Toni Morrison, considered by many to be among the most important writers of the past century, died on Monday, August 5 at age 88, NPR reports. The author of such books as Beloved, Song of Solomon, and The Bluest Eye was known for spotlighting the black American experience in her work, and she was the first black woman to receive a Nobel Prize for literature.
Born in Ohio in 1931, Morrison started writing professionally in the 1970s. Her debut novel, The Bluest Eye, is hailed as a modern classic today, but it didn't sell well when it was first published. Morrison found more success with her follow-up works: Her second novel, Sula, was nominated for the National Book Award, and her next book, Song of Solomon, won the National Book Critics Circle Award.

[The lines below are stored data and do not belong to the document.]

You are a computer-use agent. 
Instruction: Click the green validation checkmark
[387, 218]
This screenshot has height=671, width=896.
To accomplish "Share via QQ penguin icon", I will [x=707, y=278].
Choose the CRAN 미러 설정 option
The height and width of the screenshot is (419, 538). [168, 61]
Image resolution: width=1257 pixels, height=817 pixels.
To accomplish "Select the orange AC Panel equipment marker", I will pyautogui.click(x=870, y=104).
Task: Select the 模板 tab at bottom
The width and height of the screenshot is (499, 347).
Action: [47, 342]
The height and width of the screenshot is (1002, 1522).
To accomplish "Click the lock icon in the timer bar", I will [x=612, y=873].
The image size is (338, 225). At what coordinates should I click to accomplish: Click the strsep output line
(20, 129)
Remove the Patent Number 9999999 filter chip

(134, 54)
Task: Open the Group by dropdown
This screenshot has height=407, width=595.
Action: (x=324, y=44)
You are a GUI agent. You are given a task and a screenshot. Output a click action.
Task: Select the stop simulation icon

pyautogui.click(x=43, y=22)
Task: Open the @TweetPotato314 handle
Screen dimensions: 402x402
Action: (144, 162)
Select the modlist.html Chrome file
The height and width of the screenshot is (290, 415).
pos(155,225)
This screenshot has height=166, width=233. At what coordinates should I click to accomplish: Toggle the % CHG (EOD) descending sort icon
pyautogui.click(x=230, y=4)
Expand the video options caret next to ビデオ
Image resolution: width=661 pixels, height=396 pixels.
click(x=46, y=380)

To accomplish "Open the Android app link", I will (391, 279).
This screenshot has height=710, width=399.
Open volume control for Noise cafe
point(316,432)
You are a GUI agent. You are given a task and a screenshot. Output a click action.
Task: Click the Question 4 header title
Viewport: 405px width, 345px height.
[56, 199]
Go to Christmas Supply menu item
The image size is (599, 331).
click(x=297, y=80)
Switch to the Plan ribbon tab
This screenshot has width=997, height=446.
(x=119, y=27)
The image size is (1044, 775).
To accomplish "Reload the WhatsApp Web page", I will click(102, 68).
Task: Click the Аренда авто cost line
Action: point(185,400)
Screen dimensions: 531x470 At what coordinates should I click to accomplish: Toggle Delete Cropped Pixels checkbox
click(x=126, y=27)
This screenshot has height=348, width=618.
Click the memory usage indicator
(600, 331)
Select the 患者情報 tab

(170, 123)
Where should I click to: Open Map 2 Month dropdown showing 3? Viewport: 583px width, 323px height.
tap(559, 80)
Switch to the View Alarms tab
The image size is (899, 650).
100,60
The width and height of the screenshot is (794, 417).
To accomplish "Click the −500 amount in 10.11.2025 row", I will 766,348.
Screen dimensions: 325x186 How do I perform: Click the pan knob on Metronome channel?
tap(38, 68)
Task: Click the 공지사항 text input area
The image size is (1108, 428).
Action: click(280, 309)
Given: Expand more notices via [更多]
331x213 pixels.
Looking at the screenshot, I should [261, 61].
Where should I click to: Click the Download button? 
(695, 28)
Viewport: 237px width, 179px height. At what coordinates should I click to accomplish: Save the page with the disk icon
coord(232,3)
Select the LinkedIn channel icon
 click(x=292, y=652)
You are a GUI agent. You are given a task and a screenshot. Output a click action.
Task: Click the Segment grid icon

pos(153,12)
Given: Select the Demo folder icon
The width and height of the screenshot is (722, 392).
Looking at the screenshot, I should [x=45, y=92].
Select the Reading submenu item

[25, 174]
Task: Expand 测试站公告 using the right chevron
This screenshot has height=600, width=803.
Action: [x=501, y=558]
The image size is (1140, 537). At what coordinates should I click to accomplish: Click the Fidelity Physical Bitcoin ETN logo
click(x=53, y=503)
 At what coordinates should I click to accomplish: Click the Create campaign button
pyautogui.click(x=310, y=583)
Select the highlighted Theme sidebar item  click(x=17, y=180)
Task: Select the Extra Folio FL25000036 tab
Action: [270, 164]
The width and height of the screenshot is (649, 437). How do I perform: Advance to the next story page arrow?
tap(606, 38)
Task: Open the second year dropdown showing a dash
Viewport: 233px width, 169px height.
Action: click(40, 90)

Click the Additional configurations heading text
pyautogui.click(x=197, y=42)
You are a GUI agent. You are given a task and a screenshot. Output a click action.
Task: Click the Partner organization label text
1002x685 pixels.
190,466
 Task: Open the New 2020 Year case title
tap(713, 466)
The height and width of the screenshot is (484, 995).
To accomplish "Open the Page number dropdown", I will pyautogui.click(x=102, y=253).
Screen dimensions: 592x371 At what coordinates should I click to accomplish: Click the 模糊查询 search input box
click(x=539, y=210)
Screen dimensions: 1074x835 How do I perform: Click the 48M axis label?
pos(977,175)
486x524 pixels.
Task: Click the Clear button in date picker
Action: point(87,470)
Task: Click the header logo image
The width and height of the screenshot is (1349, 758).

Beloved, Morrison's 1987 novel based on the true story of an enslaved black woman, is perhaps her best-known work. After it failed to win either the National Book Award or the National Book Critics Circle Award, a group of black critics and writers, including Maya Angelou and Alice Walker, published a statement criticizing the oversight. The book was awarded the Pulitzer Prize for fiction a few months later. In 1993, the Nobel committee recognized Morrison's achievements by awarding her the Nobel Prize for literature.
Along with her mastery of the craft of writing, Toni Morrison has been praised for adding black stories to the overwhelmingly white world of literature. "Being a black woman writer is not a shallow place but a rich place to write from," she told The New Yorker in 2003. "It doesn’t limit my imagination; it expands it. It’s richer than being a white male writer because I know more and I’ve experienced more.”
Morrison died at Montefiore Medical Center in New York following a brief illness, according to a statement released by her publisher. She is survived by her son and grandchildren.